Three main approaches: First, reduce bundle size by using ESBuild to tree-shake and remove unused code, and external the AWS SDK since it is available in the runtime. Second, move initialisation code (SDK clients, database connections, config) outside the handler so it runs once per container. Third, enable provisioned concurrency for latency-sensitive functions — this keeps containers warm and eliminates cold starts for that provisioned capacity.
What is the maximum timeout for an AWS Lambda function?
The maximum Lambda timeout is 15 minutes (900 seconds). For work that takes longer, use AWS Step Functions with Lambda as individual steps. Each step can run for up to 15 minutes, and Step Functions orchestrates the overall workflow duration up to one year. For streaming long-running responses, use Lambda response streaming with the streamifyResponse wrapper.
Should I use AWS Lambda or containers (ECS, Fargate) for my backend?
Lambda for event-driven, spiky, or infrequent workloads where the scale-to-zero cost saving matters. Lambda is also ideal for simple API endpoints, webhooks, scheduled jobs, and queue consumers. Use containers for long-running processes, WebSocket servers, streaming responses, workloads with sustained high traffic (containers are cheaper at high constant load), and applications that need more than 10GB memory or the Lambda 15-minute timeout.

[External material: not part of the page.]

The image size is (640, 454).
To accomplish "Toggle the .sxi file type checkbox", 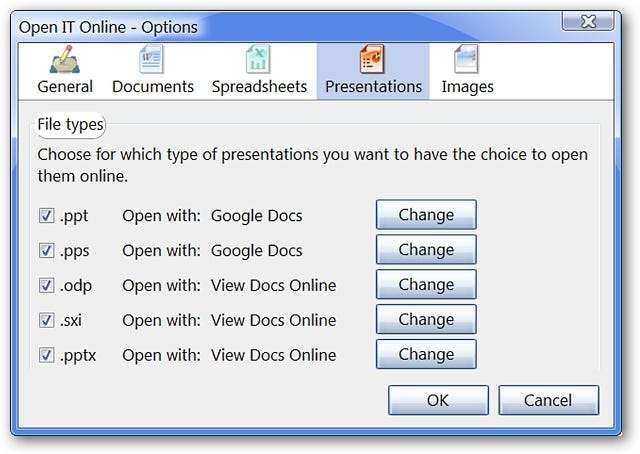I will tap(46, 320).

What is the best way to manage Lambda function permissions?
Use IAM roles with least-privilege policies. Each Lambda function should have its own execution role that grants only the specific actions on the specific resources it needs. In CDK, grantRead() and grantWrite() methods on AWS resource constructs automatically add the correct IAM policy statements. Avoid sharing execution roles between functions — it makes it impossible to audit or tighten permissions per function.